• REQUEST A
Return the lines of the records from the line containing "Open the 2024-01-23 patch update link" through the end of the records, both ends included, and repeat them exactly without the pictures.
--- start DOCUMENT TEXT ---
---
language: en
license: apache-2.0
library_name: peft
tags:
- paligemma
- visual-question-answering
- vqa
- clevr
- qlora
- multimodal
- peft
base_model: google/paligemma-3b-pt-224
datasets:
- leonardPKU/clevr_cogen_a_train
pipeline_tag: visual-question-answering
---

# QLoRA Fine-tuned PaliGemma-3B for Visual Reasoning on CLEVR-CoGen

This repository contains the QLoRA adapters for the `google/paligemma-3b-pt-224` model, fine-tuned for a Visual Question Answering (VQA) task on the `leonardPKU/clevr_cogen_a_train` dataset.

This fine-tuned model demonstrates significantly improved performance on questions requiring spatial and logical reasoning about complex scenes with multiple objects compared to the base PaliGemma model. The use of QLoRA (4-bit quantization) makes it possible to run and train this powerful model on consumer-grade hardware.
--- end DOCUMENT TEXT ---
--- start DATASET RECORDS ---
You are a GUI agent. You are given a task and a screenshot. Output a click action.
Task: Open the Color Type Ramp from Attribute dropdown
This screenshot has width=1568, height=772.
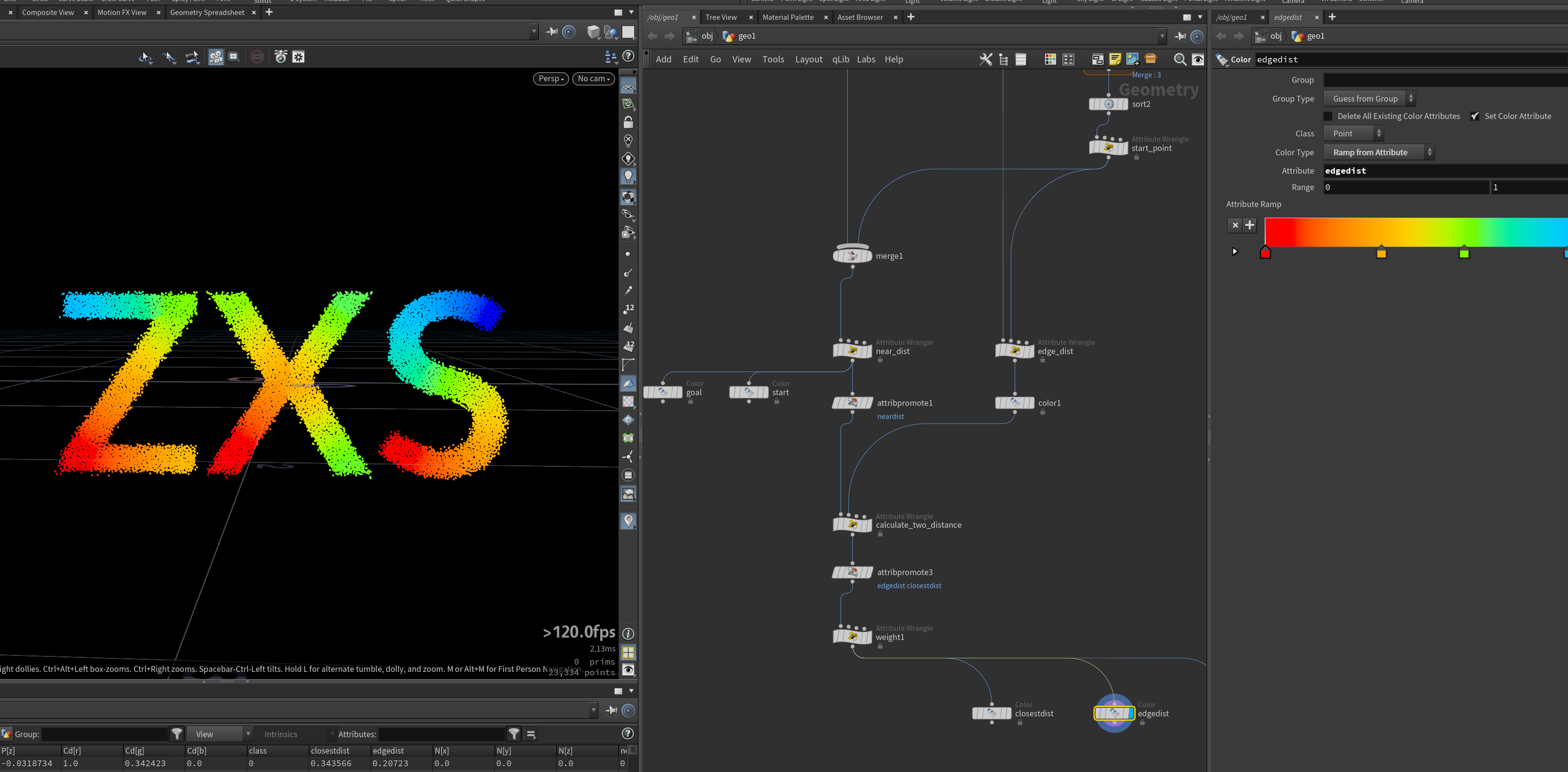pos(1379,152)
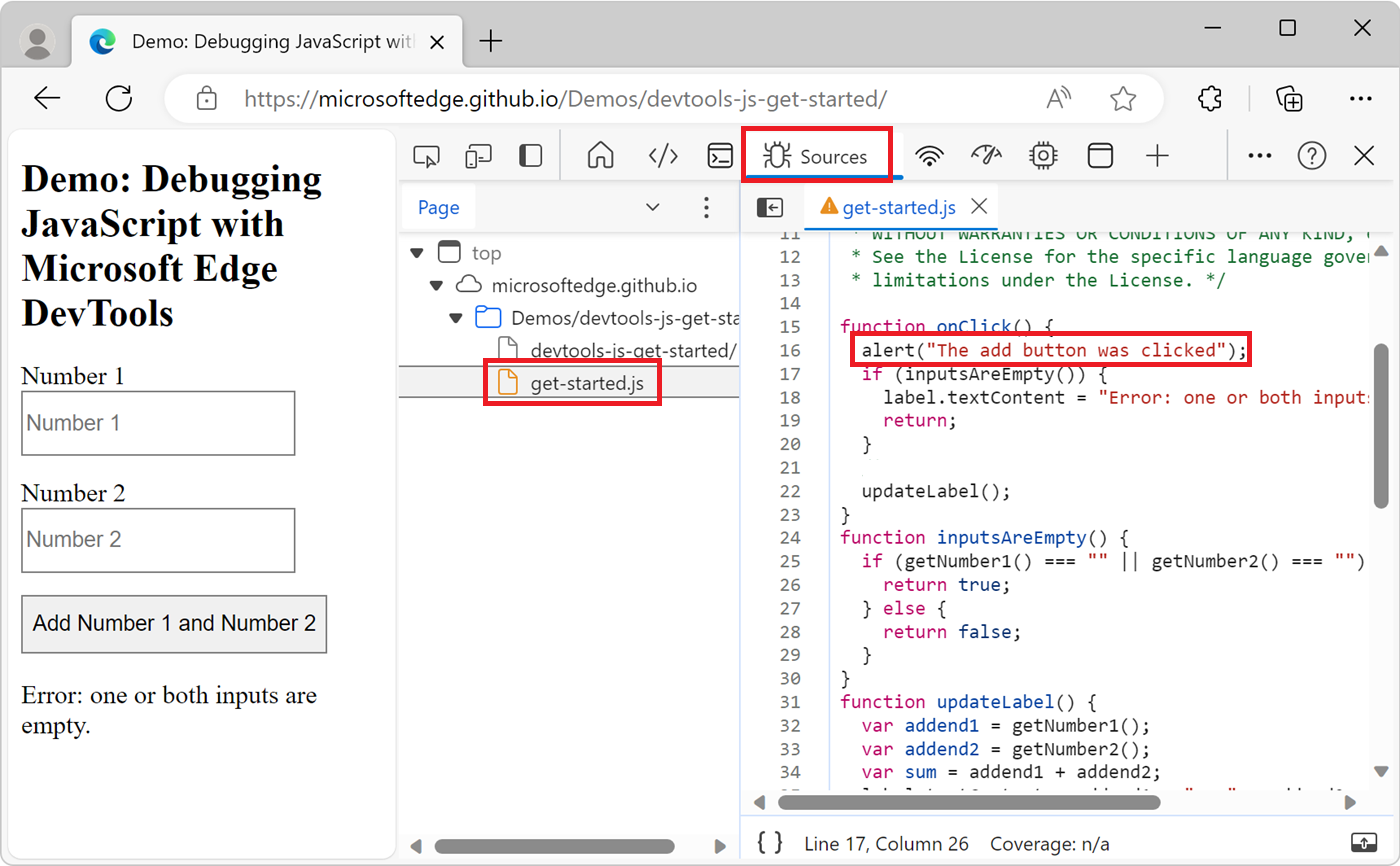The image size is (1400, 866).
Task: Click the Number 1 input field
Action: [x=157, y=423]
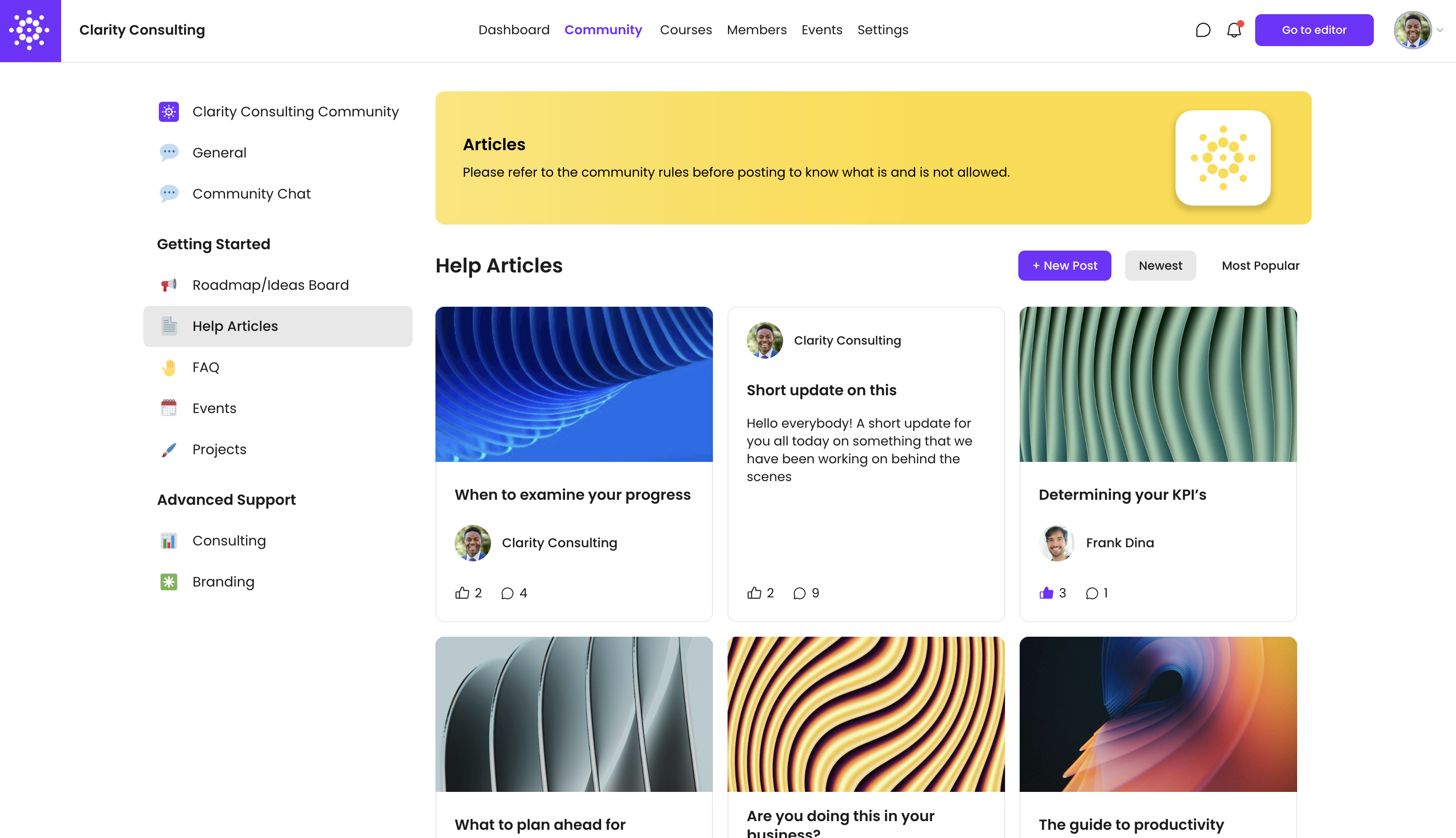The image size is (1456, 838).
Task: Like the 'When to examine your progress' post
Action: (x=462, y=593)
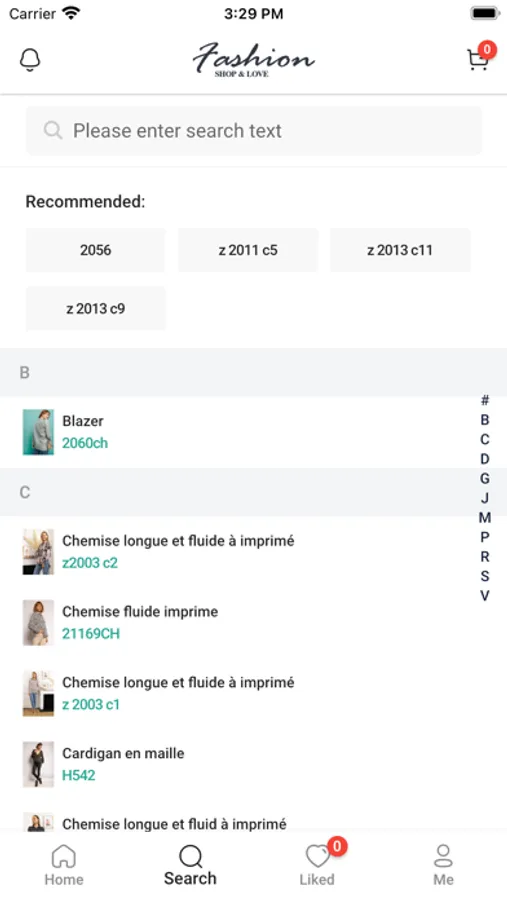Open Blazer 2060ch product thumbnail
This screenshot has height=900, width=507.
pos(38,432)
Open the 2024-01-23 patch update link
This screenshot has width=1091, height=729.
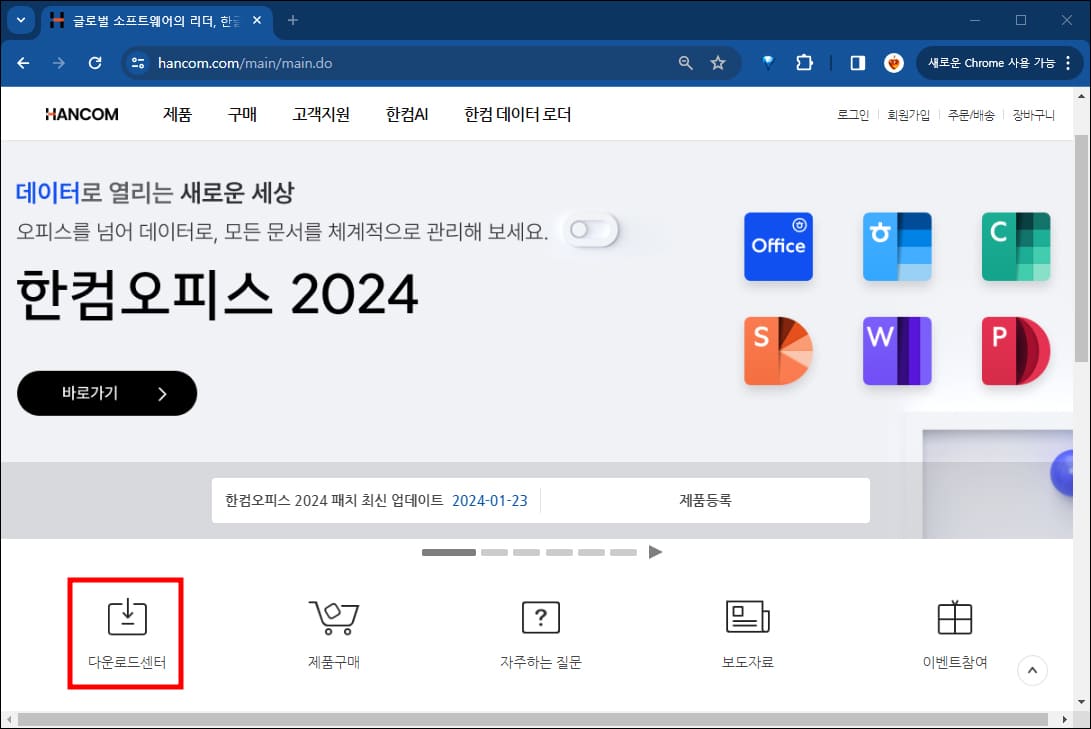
--- end DATASET RECORDS ---
• REQUEST B
Resume the model card for the QLoRA fine-tuned PaliGemma model from its last sentence.

• WRITTEN RESPONSE A
Open the 2024-01-23 patch update link
This screenshot has width=1091, height=729.

• WRITTEN RESPONSE B
## Model Description

- **Base Model:** `google/paligemma-3b-pt-224`
- **Fine-tuning Technique:** QLoRA (Quantized Low-Rank Adaptation)
- **Task:** Visual Question Answering (VQA)
- **Dataset:** A subset of `leonardPKU/clevr_cogen_a_train`
- **Key Improvement:** Enhanced ability to perform complex reasoning, counting, and attribute identification in visual scenes.

## How to Use

To use this model, you must load the 4-bit quantized base model and then apply the PEFT adapters from this repository.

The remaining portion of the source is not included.